• WHAT IS BEING ASKED: Give again, exactly as written, the lines of the records below from the line with "Task: Toggle graph panel visibility icon" to the line with "You are a computer-use agent.". Both end lines count; pictures do not.

• DATASET EXCERPTS:
"""

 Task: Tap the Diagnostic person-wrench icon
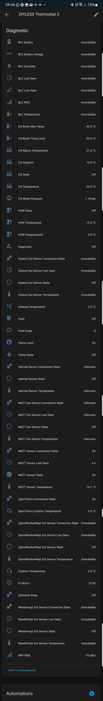pyautogui.click(x=9, y=246)
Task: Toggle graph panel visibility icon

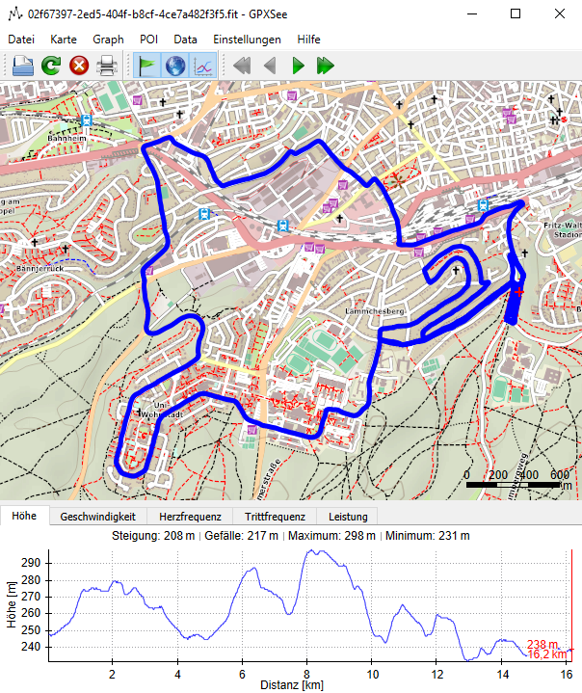Action: (203, 66)
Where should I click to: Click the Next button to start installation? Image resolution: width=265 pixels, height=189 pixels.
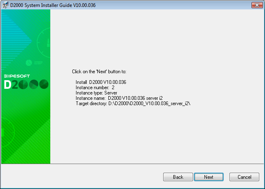pos(209,177)
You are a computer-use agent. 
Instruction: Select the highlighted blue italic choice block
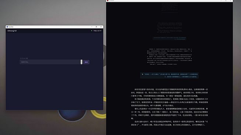(170, 76)
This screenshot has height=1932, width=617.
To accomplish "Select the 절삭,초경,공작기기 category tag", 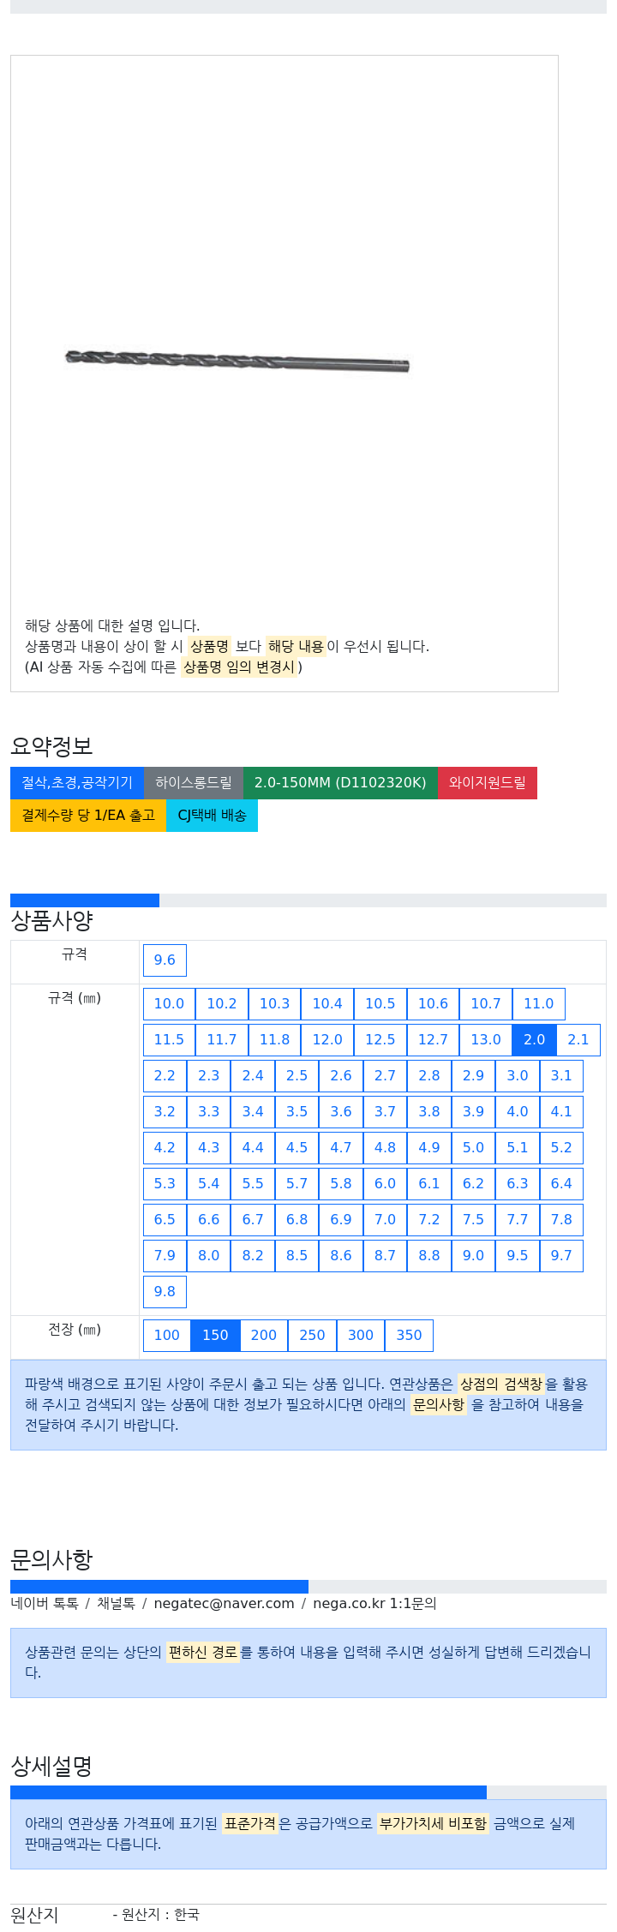I will [77, 783].
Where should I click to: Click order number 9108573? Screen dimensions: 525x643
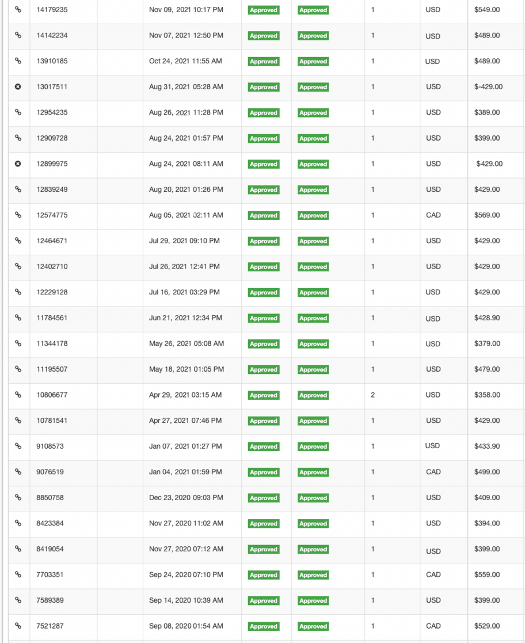(x=50, y=447)
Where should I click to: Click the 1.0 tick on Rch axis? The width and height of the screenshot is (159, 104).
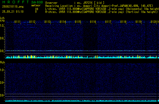2,70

"""

• ANSWER SECTION:
Task: Toggle graph panel visibility icon

Action: (203, 66)
Where should I click to: Click the Next button to start installation? Image resolution: width=265 pixels, height=189 pixels.
pos(209,177)
You are a computer-use agent. 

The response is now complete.